┌─ MATERIAL FOR THIS TASK

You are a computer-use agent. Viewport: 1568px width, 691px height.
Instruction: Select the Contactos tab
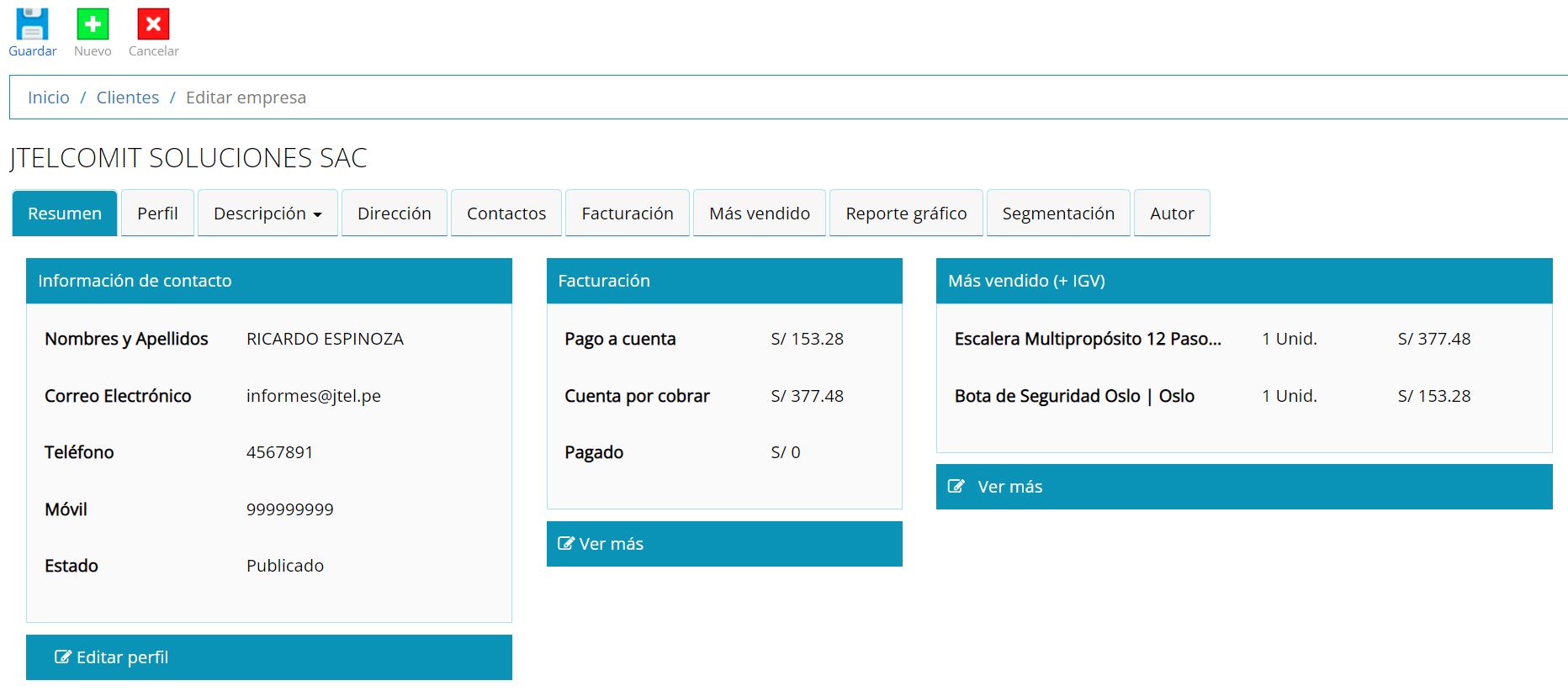click(506, 214)
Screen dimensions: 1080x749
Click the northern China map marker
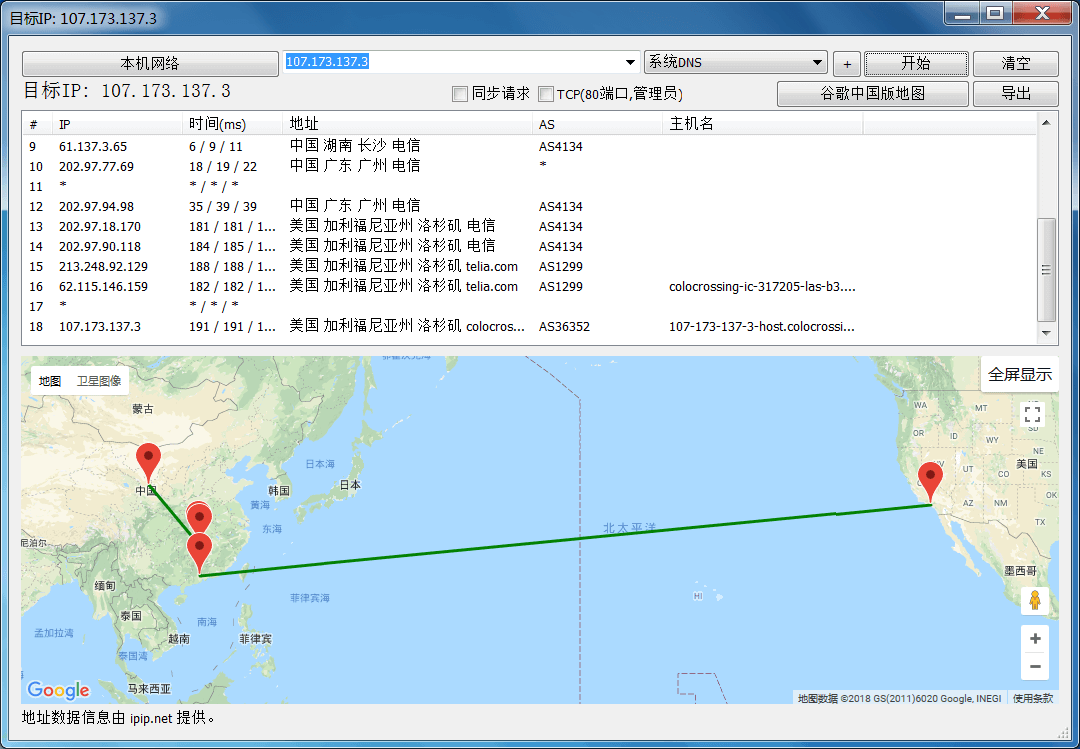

└─

▶ [DIRECTION] Copy out every line of the records above verbatim, leaving out the pictures.

▶ [RESULT FOR THIS EXERCISE]
You are a computer-use agent. Viewport: 1568px width, 691px height.
Instruction: Select the Contactos tab
click(506, 214)
Screen dimensions: 1080x749
Click the northern China map marker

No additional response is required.